What this task involves:
List each line of the records below that contains the word "Enable".

****************************************

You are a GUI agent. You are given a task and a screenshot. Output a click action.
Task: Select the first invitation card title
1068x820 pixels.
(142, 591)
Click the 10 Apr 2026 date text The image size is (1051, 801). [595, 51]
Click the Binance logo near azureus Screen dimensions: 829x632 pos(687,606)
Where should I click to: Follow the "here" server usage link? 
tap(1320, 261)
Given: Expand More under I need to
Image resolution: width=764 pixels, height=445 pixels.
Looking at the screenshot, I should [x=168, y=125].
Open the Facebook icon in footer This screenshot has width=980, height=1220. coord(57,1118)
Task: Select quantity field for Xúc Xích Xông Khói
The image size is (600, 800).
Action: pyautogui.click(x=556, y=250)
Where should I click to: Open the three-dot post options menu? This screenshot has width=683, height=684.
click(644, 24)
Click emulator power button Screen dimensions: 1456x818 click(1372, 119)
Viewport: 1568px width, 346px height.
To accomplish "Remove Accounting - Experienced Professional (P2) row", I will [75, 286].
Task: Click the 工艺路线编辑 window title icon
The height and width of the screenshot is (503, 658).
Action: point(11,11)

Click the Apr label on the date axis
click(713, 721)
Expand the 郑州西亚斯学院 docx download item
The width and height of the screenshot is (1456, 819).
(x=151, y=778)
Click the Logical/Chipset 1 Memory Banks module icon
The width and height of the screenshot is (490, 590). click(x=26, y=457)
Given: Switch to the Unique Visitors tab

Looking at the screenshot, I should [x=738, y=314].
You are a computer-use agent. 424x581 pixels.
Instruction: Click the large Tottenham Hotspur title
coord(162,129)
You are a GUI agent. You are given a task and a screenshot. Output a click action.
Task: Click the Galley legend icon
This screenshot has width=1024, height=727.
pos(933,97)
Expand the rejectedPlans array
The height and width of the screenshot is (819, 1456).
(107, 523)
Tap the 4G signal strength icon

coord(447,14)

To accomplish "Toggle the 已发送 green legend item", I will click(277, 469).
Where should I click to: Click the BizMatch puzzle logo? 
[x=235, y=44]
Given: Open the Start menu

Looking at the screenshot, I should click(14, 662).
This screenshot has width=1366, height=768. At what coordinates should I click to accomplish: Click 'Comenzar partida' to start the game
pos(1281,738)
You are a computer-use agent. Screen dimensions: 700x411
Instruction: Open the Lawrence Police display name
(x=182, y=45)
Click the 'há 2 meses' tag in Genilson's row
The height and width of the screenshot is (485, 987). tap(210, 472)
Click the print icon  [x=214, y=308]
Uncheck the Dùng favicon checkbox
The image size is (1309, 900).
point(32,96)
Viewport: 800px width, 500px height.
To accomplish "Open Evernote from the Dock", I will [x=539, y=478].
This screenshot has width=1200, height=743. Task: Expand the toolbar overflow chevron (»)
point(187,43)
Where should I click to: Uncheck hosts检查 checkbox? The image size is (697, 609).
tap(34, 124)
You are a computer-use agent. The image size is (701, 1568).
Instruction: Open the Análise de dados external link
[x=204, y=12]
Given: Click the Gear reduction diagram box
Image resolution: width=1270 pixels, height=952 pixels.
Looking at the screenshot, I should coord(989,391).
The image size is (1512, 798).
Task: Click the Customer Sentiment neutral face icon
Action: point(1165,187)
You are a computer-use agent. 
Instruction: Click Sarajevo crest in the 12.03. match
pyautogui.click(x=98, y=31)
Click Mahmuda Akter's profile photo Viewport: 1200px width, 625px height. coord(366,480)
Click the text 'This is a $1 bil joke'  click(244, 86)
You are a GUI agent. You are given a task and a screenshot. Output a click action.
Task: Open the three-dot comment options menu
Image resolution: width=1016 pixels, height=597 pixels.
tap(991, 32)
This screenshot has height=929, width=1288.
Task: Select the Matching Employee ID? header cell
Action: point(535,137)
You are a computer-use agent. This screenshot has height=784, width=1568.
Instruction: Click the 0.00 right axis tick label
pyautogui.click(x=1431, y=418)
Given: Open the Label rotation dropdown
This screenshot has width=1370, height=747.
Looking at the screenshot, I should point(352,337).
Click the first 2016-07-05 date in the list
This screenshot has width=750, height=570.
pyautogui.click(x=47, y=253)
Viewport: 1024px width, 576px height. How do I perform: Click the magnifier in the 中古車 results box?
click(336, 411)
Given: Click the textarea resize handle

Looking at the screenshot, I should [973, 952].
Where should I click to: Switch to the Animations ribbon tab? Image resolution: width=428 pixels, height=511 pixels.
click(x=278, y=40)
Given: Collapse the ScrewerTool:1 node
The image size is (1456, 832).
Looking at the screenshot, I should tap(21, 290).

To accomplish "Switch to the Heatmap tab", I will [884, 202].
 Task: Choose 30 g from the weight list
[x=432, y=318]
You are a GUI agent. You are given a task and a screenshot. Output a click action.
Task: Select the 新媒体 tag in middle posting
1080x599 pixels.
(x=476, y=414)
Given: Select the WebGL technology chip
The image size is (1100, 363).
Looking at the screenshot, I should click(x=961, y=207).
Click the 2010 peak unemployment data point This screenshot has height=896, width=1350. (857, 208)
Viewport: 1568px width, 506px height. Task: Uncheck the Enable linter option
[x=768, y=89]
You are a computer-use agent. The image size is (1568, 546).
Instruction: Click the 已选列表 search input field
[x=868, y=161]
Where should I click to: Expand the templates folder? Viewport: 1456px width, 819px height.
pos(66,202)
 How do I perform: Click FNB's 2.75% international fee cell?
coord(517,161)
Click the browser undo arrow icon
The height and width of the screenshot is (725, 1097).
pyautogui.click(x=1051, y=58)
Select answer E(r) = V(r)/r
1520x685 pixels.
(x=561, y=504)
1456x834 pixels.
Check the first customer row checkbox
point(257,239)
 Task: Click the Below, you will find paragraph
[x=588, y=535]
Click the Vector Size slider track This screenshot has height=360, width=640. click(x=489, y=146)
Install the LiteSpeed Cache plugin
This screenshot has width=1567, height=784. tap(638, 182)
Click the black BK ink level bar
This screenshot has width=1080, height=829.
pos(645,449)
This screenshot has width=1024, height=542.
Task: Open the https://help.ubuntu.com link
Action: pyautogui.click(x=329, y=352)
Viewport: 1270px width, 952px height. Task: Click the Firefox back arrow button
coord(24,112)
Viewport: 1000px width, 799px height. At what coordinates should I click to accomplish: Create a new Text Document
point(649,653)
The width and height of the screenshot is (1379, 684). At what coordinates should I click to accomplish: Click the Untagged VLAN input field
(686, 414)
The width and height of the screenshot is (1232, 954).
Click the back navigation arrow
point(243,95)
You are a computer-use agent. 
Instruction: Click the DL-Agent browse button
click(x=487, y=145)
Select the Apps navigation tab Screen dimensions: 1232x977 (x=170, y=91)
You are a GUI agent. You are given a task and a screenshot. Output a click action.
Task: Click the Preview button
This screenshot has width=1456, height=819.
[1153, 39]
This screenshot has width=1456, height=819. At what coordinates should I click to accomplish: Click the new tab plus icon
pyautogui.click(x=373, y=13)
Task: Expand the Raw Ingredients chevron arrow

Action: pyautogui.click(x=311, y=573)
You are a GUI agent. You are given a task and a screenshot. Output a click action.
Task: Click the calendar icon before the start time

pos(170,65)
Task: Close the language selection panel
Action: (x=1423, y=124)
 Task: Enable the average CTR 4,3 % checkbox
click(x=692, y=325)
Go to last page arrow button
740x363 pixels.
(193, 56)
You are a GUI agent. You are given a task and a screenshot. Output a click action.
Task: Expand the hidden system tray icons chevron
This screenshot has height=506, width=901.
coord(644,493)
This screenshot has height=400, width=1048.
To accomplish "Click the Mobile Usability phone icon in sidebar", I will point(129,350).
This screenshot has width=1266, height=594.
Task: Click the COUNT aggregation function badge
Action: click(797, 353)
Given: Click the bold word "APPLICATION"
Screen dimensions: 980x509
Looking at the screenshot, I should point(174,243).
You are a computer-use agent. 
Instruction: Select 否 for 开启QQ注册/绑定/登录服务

****************************************

Full solution:
Viewport: 1568px width, 506px height. Task: Uncheck the Enable linter option
 Task: Enable the average CTR 4,3 % checkbox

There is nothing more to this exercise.